Prompt:
Below are the records; pull every line that includes "inside".
*** Opening Extracted records ***
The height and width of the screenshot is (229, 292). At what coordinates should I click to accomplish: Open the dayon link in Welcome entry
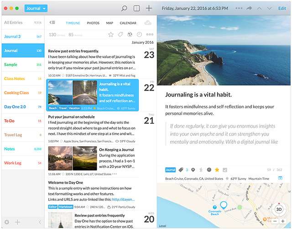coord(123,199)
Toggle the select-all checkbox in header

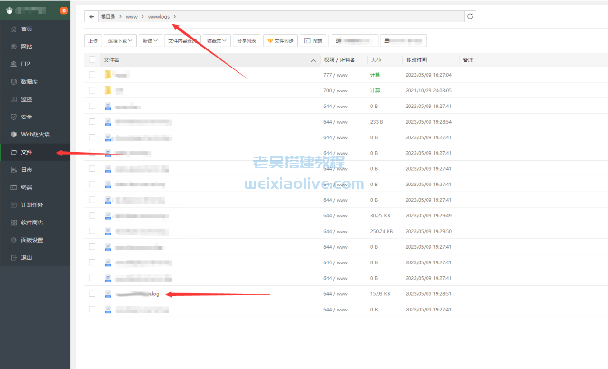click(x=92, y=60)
*** Closing Extracted records ***
*** Opening Extracted records ***
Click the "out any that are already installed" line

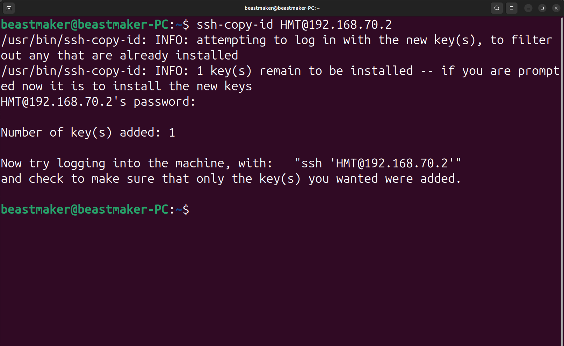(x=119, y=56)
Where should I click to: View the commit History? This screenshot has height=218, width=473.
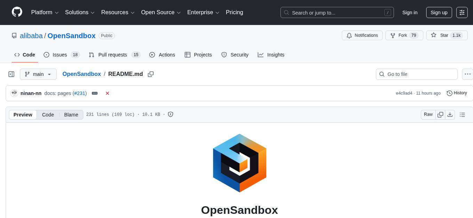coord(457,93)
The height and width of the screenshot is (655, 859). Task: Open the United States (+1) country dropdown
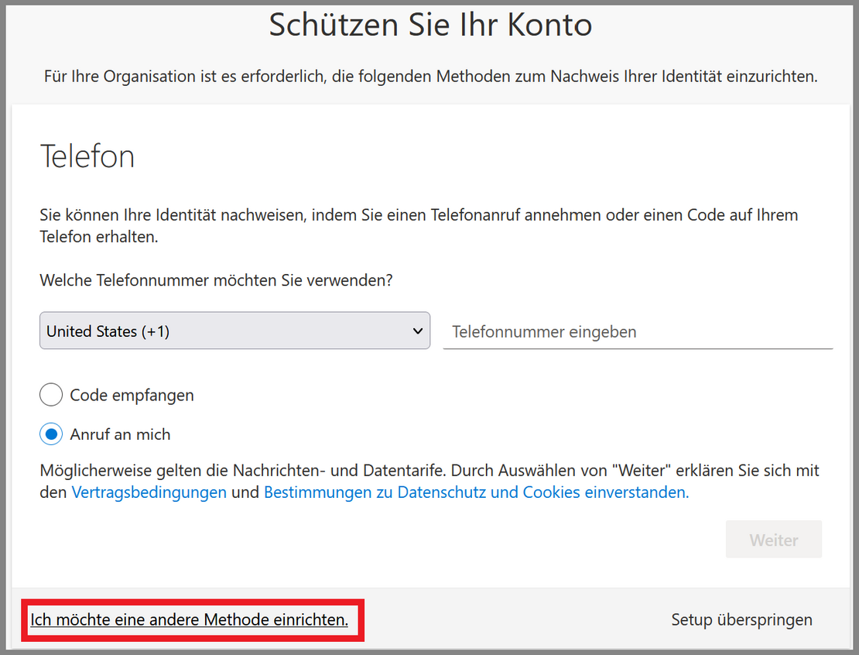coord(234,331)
*** Closing Extracted records ***
*** Opening Extracted records ***
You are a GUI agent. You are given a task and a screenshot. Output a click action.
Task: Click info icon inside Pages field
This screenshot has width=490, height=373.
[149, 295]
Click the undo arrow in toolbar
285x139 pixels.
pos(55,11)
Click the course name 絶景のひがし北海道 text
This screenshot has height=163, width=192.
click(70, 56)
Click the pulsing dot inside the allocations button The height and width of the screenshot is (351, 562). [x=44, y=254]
*** Closing Extracted records ***
Solution for this exercise:
Task: Click info icon inside Pages field
Click the pulsing dot inside the allocations button The height and width of the screenshot is (351, 562). [x=44, y=254]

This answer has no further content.